Curitiba - Os recursos para saúde pública foram novamente pivô de discussão no plenário da Assembléia Legislativa. Ontem, durante a audiência para apresentação dos números do Estado relativos ao terceiro quadrimestre de 2003, a bancada de oposição voltou a acusar o governo de não cumprir os investimentos necessários em saúde.
Esse tema foi motivo de acaloradas discussões na Casa no ano passado, durante a aprovação do orçamento deste ano. Os debates envolviam inclusive integrantes de partidos considerados aliados, como o PT. Com base nas imposições constitucionais, os deputados da oposição defendem que, em 2004, o Estado precisa investir 12% da receita em saúde pública. Mas para atingir esse percentual, alega a oposição, o Estado incluiu indevidamente despesas de saneamento.
Na manhã de ontem, os secretários de Estado da Fazenda, Heron Arzua, e do Planejamento, Eleonora Fruet, foram à Assembléia para apresentar os números do último quadrimestre de 2003, como manda a Lei de Responsabilidade Fiscal (LRF). E alguns comentários de Arzua geraram polêmica.
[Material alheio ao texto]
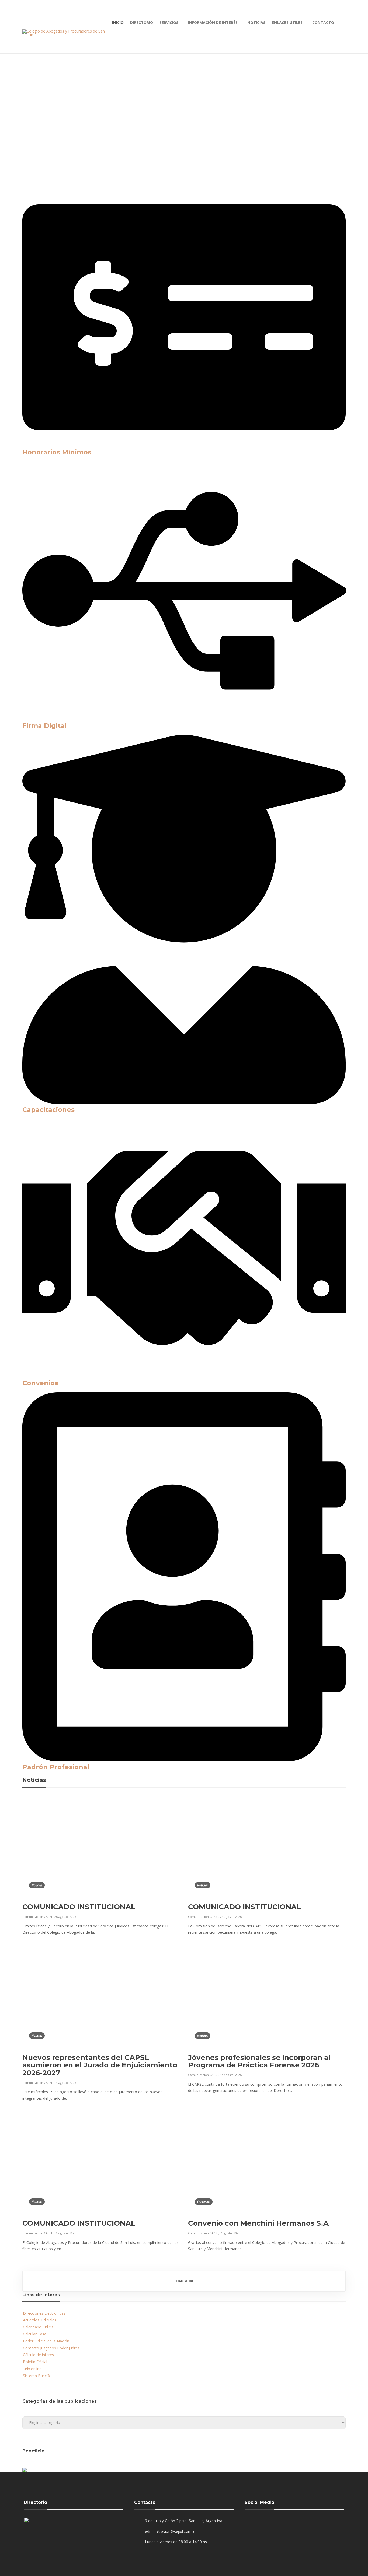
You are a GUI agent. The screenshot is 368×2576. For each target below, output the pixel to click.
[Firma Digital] (184, 718)
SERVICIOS (168, 22)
Arzua disse que o governo ''jogou dinheiro fora'' para respeitar os percentuais constitucionais. A oposição interpretou que estaria havendo desperdício do governo, o que causou polêmica. Mas no início da noite Arzua disse através da assessoria do Palácio Iguaçu , que a interpretação do seu discurso foi feita de forma equivocada pelos deputados de oposição.
''Quando eu disse que o governo tinha jogado dinheiro fora para respeitar os 12% que a lei exige que o Estado gaste em saúde, deixei claro que era necessário fazer uma avaliação nacional sobre o índice. Talvez o Paraná não precise gastar tudo isso com saúde'', explicou Arzua. Na opinião do secretário, a meta legal que os estados precisam respeitar deveria ser flexível.
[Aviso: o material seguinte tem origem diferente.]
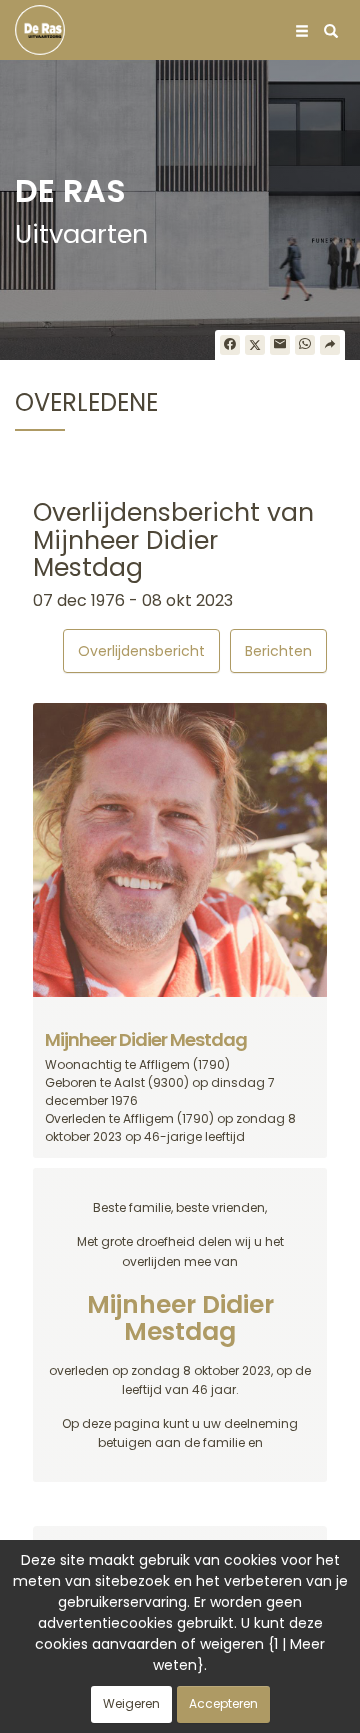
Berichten (278, 651)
Entre os números apresentados ontem, referentes ao período setembro-dezembro de 2003, está a evolução na arrecadação do Imposto sobre Circulação de Mercadorias e Serviços (ICMS), o principal tributo do Estado. O crescimento foi de 4,3%, descontada a inflação. A evolução aconteceu basicamente por causa da regularização de débitos fiscais, segundo Arzua.